HOW TO COMPLETE THIS TASK:
Would you please retype, exactly, the lines of the listing below between the line with "Image resolution: width=1568" and the line with "You are a computer-use agent. This", inclusive?
+---+
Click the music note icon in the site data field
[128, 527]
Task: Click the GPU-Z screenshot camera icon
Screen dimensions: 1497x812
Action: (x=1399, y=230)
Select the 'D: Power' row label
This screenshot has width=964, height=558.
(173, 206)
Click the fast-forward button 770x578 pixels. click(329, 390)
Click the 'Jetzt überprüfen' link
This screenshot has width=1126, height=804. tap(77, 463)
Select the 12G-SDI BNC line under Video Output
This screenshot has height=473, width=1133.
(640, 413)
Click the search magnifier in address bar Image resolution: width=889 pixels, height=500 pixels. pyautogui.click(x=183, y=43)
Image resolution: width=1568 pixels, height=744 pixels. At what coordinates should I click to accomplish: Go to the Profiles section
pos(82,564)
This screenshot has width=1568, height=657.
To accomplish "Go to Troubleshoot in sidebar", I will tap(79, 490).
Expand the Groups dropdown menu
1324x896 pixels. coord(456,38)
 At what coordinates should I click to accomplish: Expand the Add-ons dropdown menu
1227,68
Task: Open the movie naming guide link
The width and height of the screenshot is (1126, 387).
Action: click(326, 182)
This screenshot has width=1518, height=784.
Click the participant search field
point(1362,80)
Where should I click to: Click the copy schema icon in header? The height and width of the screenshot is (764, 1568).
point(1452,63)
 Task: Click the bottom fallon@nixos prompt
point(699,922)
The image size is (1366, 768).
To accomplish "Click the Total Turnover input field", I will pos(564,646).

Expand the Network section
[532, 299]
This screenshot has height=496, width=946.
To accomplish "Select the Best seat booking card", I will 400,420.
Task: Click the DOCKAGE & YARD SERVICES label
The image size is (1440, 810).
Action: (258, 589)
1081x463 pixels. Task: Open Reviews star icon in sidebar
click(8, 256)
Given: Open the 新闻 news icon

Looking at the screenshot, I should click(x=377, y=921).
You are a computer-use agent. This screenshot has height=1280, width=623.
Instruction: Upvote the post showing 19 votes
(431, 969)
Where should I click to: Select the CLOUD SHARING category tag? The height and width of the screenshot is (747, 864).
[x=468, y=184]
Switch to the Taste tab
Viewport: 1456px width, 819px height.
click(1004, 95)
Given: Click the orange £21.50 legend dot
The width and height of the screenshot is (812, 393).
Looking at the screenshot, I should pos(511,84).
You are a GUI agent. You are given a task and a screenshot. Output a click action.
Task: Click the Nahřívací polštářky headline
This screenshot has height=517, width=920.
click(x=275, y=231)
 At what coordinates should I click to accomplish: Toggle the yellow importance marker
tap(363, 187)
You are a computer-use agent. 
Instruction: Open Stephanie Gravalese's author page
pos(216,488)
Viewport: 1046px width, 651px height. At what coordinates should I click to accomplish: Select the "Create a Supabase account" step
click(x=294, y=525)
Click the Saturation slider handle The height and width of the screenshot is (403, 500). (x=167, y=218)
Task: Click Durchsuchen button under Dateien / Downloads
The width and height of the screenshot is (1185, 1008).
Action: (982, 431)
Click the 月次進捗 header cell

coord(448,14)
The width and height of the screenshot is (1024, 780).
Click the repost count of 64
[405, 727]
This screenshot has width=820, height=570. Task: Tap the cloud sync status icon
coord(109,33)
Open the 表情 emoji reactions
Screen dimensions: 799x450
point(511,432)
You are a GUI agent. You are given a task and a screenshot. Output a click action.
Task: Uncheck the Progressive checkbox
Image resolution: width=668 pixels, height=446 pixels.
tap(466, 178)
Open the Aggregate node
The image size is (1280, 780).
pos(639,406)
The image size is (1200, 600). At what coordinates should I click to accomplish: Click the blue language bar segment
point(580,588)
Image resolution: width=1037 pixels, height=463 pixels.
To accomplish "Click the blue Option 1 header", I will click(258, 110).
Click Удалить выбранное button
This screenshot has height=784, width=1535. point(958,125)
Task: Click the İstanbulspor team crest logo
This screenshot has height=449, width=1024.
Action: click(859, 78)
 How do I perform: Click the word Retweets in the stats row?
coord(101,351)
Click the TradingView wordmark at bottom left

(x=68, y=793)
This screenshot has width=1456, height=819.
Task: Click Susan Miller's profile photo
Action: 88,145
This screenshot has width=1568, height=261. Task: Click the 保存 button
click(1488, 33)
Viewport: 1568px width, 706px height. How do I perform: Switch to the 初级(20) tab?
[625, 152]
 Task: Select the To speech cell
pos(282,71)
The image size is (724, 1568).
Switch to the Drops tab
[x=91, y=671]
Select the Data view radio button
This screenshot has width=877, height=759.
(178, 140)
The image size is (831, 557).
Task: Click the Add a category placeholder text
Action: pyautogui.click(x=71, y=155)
+---+
EXERCISE RESULT:
Image resolution: width=1568 pixels, height=744 pixels. At what coordinates should I click to accomplish: Go to the Profiles section
pos(82,564)
This screenshot has width=1568, height=657.
To accomplish "Go to Troubleshoot in sidebar", I will tap(79, 490).
Expand the Groups dropdown menu
1324x896 pixels. coord(456,38)
 At what coordinates should I click to accomplish: Expand the Add-ons dropdown menu
1227,68
Task: Open the movie naming guide link
The width and height of the screenshot is (1126, 387).
Action: click(326, 182)
This screenshot has width=1518, height=784.
Click the participant search field
point(1362,80)
Where should I click to: Click the copy schema icon in header? The height and width of the screenshot is (764, 1568).
point(1452,63)
 Task: Click the bottom fallon@nixos prompt
point(699,922)
The image size is (1366, 768).
To accomplish "Click the Total Turnover input field", I will pos(564,646).

Expand the Network section
[532, 299]
This screenshot has height=496, width=946.
To accomplish "Select the Best seat booking card", I will 400,420.
Task: Click the DOCKAGE & YARD SERVICES label
The image size is (1440, 810).
Action: (258, 589)
1081x463 pixels. Task: Open Reviews star icon in sidebar
click(8, 256)
Given: Open the 新闻 news icon

Looking at the screenshot, I should click(x=377, y=921).
You are a computer-use agent. This screenshot has height=1280, width=623.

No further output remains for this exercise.